Politeness was also agreed upon as typically British, though this was also considered by some to be a front for reserve and an “uptight” approach to social situations. There was a widely-held perception of the British as strongly individualistic and politically independent, a trait especially noticeable in the country’s somewhat ambivalent relationship with the rest of the European Union, its unwillingness to join the euro and its stubborn insistence on continuing to drive on the left.
Interesting that our driving on the left should be seen as a stubborn insistence — it’s the rest of the world that’s wrong!
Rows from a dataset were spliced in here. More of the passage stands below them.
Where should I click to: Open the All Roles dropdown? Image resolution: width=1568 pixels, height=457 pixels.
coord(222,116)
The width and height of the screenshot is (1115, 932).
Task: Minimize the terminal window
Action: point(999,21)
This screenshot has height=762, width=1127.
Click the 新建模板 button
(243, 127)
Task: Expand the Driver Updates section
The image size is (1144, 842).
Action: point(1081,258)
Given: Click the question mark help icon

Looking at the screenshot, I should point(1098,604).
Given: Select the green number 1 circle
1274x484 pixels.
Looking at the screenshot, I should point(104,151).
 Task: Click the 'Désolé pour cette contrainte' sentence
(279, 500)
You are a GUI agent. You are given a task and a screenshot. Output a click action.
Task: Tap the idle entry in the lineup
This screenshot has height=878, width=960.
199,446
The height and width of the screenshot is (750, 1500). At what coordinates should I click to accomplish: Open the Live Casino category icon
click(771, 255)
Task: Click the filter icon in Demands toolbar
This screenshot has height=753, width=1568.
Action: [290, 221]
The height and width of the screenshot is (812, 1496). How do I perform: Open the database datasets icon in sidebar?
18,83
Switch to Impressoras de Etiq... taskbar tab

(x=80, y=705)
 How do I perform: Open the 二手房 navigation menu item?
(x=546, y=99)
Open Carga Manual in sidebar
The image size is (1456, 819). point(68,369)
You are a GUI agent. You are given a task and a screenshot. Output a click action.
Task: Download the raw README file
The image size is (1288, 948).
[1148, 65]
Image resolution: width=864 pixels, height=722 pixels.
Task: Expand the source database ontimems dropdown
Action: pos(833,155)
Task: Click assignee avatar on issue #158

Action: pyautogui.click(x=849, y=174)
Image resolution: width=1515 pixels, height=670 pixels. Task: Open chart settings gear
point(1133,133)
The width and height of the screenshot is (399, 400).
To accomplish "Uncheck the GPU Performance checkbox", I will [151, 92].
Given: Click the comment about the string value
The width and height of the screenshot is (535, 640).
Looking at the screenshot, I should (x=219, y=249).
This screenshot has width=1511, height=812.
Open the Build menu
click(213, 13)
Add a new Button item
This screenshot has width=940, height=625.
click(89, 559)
The only downside as to how we are viewed abroad is for ‘imperial arrogance.’ This contrasts with a review of the Absent-Minded Imperialists I read in yesterday’s Sunday Times. In it the author, Bernard Porter, argues that empire grew by accident rather than design and that for the most part, the Victorian Britains at home were completely unaware of it:
In 1883, Sir John Seeley published The Expansion of England, in which he famously observed that the English (or did he mean the British?) seemed to have acquired their far-flung empire in what he called “a fit of absence of mind”. By this he did not mean that the imperial conquerors and proconsuls did not know what they were doing, but rather that the majority of their fellow citizens showed not the slightest interest in, or often knowledge of, these overseas ventures and expanding dominions.
(Makes note for possible future reading material when out in paperback.)